Io UESono fra quelli che pensa che in Italia ci siano troppi enti pubblici inutili, in tempi di crisi economicamente ed eticamente insopportabili.

 

Fra questi non annovero i Comitati etici dei grandi ospedali, dei Poli universitari, delle Associazioni e che operano nella Sanità in generale. In tempi di tagli, anche questi enti sono stati sacrificati, accorpati, ridotti.

 

Bene, diranno molti, facendo di tutta l’erba un fascio. Male, dico io, ma ammetto di dirlo solo perché ho avuto la possibilità di lavorarci (in uno ci lavoro ancora), mentre la maggior parte della gente non sa neanche che cosa fa un Comitato etico.

 

Il Comitato etico è una difesa per i pazienti.
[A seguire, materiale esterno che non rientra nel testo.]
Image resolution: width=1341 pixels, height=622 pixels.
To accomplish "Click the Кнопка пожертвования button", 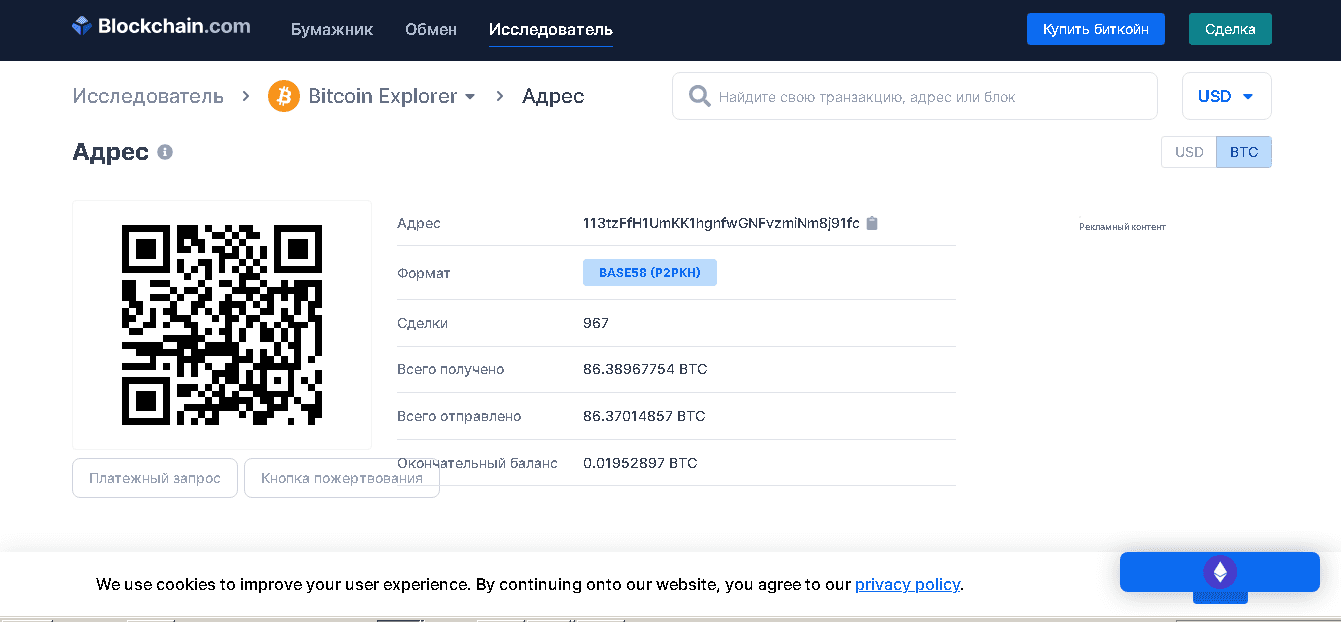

In pratica, i suoi membri (nel mio caso c’erano medici, ma anche avvocati e statistici, cioè tecnici e membri “laici” come il sottoscritto) hanno come lavoro quello di passare al setaccio le richieste di sperimentazione (di farmaci, ma anche di tecniche chirurgiche nuove), verificarne l’eticità, la congruità, la correttezza e molto altro, con in testa un solo bene: il destinatario, cioè il paziente che sarà oggetto della sperimentazione.

 

Il mio compito era quello (l’ho fatto per circa tre anni) di vagliare i testi dei consensi informati insieme ai colleghi. Il consenso informato è quel foglio che ti danno da firmare, e che dovrebbe spiegarti in modo semplice e chiaro che cosa ti propone la sperimentazione (o l’intervento, la cura, se siamo fuori dalla sperimentazione: quante volte l’avete firmato senza leggerlo o capirlo?), che cosa ti succederà, gli effetti collaterali possibili… Insomma, tutto quello che devi sapere prima di firmare e, quindi, partecipare a una sperimentazione (io mi occupavo di questa area).

 

Un compito difficile (le leggi da rispettare e tenere presenti sono tante) e “facile” allo stesso tempo, almeno per me, perché applicavo una regola elementare: se io non capisco un testo, non lo capirà il paziente. E finché il testo non era chiaro, andava rimodulato.

 

Una delle accuse che si fanno ai Comitati etici è la lentezza con cui sfornano i pareri. E si fa in fretta a bollare come burocrazia ciò che invece, almeno per quello che ho visto e vedo io, si chiama attenzione e cautela verso il bene più prezioso, la persona-paziente.

 

La presunta lentezza è legata, nella mia esperienza, anche alla qualità dei testi che vengono proposti: non sempre chiari, a volte oscuri, con errori non solo ortografici. Da questi testi, però,  sono sempre nati confronti molto proficui con gli sperimentatori che li avevano redatti, e ho toccato con mano quanto sia positivo il confronto fra medici del Comitato e medici proponenti la sperimentazione. Ogni volta ne usciva un documento più chiaro e tutelante per il paziente, o almeno questo è quello che abbiamo tentato di fare, in uno spirito di grande collaborazione, non di Santa Inquisizione.

 

Ora i Comitati etici sono stati ridotti e accorpati. Non credo sia una buona cosa. Per la lentezza di sicuro non aiuterà. E avere meno teste con il doppio di lavoro da fare non credo sia un vantaggio per i pazienti.

 

Tagliare la Sanità pubblica in tutte le sue espressioni è sempre un azzardo, perché si rischia che sia il solito a rimanere con il cerino in mano: il paziente.

 

Speriamo che la nuova versione ridotta dei Comitati funzioni almeno bene quanto funzionava prima in versione “allargata”. In caso contrario, conto in un ripensamento in tempi non biblici.